Antes do 25 de abril, um quarto da população portuguesa era analfabeta, e o país tinha uma das maiores taxas de mortalidade infantil do Ocidente (60 óbitos por cada 1.000 nascimentos). Após a revolução, a taxa de mortalidade de bebês alcançou menos de 3,4 a cada 1.000 nascimentos por ano, melhor que a média da Organização para a Cooperação e Desenvolvimento Econômico (OCDE), e a de analfabetismo ronda a casa de 5%, segundo os últimos dados.
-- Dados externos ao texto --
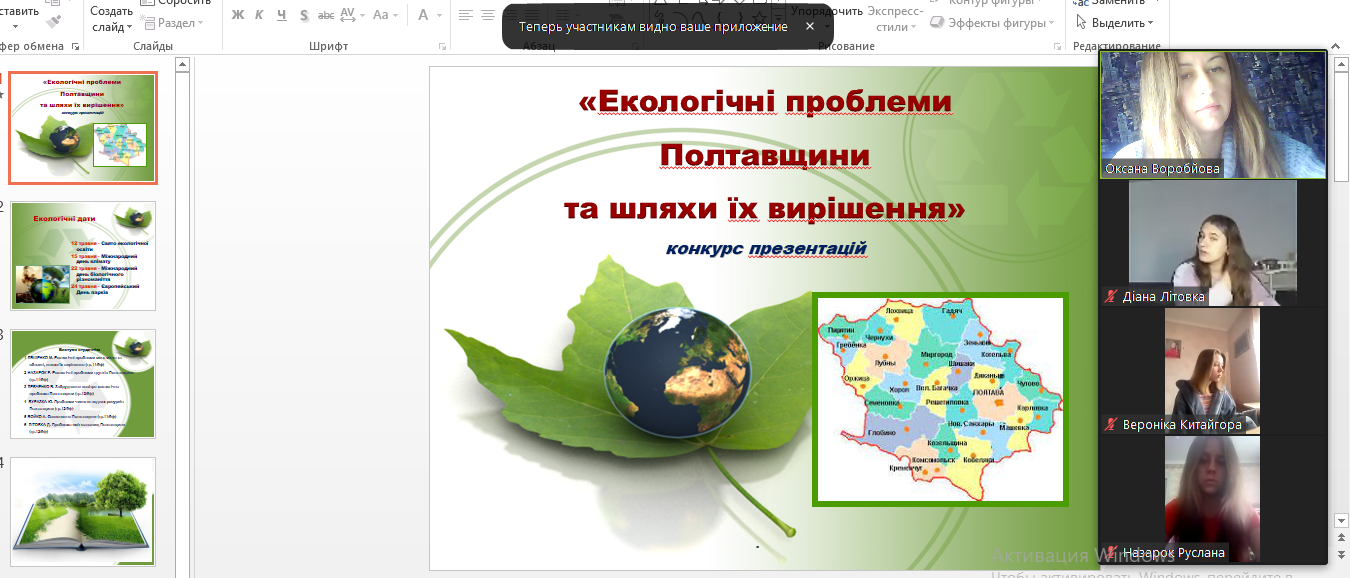Open the font color (A) picker
The height and width of the screenshot is (578, 1350).
pyautogui.click(x=430, y=15)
Para Lourenço, tudo que foi conquistado após a Revolução dos Cravos na saúde e na educação está sendo destruído. O capitão ingressou na Academia Militar de Portugal em 1960. Cumpriu função militar entre os anos de 1969 e 1971 em Guiné durante a Guerra Colonial portuguesa (1961-1974), onde militares se organizaram contra as atrocidades cometidas nos países africanos Angola, Guiné e Moçambique e formaram o Movimento das Forças Armadas de Portugal.

No dia 25 de abril de 1974 o Movimento das Forças Armadas de Portugal derrubou quase meio século de autoritarismo. Na madrugada daquele dia, os líderes revolucionários emitiram na rádio Grândola a música Vila Morena, de Zeca Afonso, como senha de que a revolução começava em Portugal. A música havia sido censurada durante o governo de Marcelo Caetano (1968/1974), sucessor de Antônio de Oliveira Salazar, que governou Portugal durante 32 anos (1932/1968). A ditadura Salazarista foi inspirada no fascismo italiano.

Acabar com a repressão e com a guerra nas colônias é citada pelo capitão Lourenço como as principais motivações da revolução. “Nós lutávamos pela paz, queríamos uma justiça social para o povo português”, afirma. Vasco relata que no dia da revolução os comandantes tomaram a avenida Liberdade, mas as armas não dispararam fogo. A população aderiu ao movimento, ofereceu cigarros, bebidas e comidas aos comandantes, e flores foram distribuídas. “Assim nasceu de fato um símbolo extraordinário, os cravos nas espingardas que não foram usadas para dar fogo.”

Atualmente Vasco Lourenço é presidente da Associação 25 de Abril, uma organização que busca a defesa dos valores cívicos com base no movimento de 25 de abril. Foi criada 22 de Outubro de 1982 por oficiais dos quadros permanentes das forças armadas, e conta com centros de pesquisa, ligados a universidades, em diversas regiões de Portugal.